Shared indoor mobile infrastructure is a single in-building system that delivers 4G and 5G service from all mobile operators throughout a commercial property. In the telecoms industry this arrangement is called a neutral host model: an independent party builds and operates the infrastructure, holds no spectrum licence and serves no subscribers of its own, and every operator connects to it to reach their customers inside the building. For the people in the building, the effect is simple. Phones work on every network throughout the building, and nobody has to think about why.
The problem it exists to solve
Around 80% of mobile data traffic is generated indoors (Ericsson Mobility Report), yet mobile networks are planned and built for outdoor coverage. Modern energy-efficient buildings block much of the outdoor signal, and the higher frequencies used by 5G penetrate buildings even less than 4G did. The result is a structural gap: the places where people use their phones most are the places the networks reach worst.

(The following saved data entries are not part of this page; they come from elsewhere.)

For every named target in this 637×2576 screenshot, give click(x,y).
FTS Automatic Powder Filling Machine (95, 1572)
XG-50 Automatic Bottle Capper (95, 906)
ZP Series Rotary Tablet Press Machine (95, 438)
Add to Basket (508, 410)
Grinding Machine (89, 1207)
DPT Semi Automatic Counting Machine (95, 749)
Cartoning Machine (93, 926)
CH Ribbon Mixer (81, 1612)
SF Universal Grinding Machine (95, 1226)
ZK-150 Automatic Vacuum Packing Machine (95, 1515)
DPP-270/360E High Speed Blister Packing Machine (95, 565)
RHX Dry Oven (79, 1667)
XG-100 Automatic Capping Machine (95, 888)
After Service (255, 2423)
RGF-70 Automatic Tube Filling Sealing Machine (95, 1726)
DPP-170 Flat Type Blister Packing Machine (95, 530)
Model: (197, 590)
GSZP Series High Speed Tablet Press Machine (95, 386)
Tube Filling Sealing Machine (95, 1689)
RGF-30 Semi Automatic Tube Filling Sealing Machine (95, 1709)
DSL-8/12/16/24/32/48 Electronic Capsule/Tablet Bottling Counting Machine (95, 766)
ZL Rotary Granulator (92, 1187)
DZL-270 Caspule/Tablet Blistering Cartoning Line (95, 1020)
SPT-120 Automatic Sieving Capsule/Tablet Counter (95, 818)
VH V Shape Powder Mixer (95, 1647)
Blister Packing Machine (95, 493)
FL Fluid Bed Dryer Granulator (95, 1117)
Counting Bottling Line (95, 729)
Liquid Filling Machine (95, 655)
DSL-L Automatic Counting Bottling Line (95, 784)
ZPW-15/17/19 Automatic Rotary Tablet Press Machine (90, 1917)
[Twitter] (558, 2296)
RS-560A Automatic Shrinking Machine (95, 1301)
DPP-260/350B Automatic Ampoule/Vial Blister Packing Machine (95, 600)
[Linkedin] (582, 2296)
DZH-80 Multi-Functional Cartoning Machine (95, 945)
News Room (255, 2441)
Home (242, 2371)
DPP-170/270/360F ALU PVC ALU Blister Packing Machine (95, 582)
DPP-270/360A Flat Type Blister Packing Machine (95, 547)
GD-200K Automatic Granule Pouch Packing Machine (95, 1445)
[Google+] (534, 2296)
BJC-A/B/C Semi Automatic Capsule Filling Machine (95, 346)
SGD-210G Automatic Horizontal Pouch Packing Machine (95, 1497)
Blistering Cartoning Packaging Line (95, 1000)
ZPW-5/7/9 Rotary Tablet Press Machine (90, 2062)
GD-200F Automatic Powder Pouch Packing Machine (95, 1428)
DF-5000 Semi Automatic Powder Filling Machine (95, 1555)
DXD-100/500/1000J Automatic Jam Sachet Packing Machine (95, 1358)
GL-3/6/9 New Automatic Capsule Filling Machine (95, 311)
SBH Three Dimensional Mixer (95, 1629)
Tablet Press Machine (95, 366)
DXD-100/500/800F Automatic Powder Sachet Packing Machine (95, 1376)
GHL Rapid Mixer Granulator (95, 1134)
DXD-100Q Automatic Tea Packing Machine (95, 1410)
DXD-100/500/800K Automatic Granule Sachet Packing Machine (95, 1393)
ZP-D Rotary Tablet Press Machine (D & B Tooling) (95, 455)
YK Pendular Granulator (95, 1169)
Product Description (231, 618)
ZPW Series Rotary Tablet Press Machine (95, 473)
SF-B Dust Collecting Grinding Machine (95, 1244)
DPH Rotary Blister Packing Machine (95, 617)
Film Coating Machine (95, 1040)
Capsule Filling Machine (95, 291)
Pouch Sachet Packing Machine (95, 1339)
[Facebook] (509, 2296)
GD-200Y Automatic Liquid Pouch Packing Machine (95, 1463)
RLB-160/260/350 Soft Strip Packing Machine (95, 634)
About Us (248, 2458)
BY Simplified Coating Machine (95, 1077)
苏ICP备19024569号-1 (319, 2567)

Closing that gap building by building runs into an economic problem. No single operator can justify funding dedicated infrastructure in every commercial property for the benefit of only its own subscribers, and no landlord wants to manage separate agreements and installations for every network its tenants happen to use. The building needs one system that serves everyone, funded and run by a party whose incentives are aligned with the building rather than with any one operator. That party is the neutral host.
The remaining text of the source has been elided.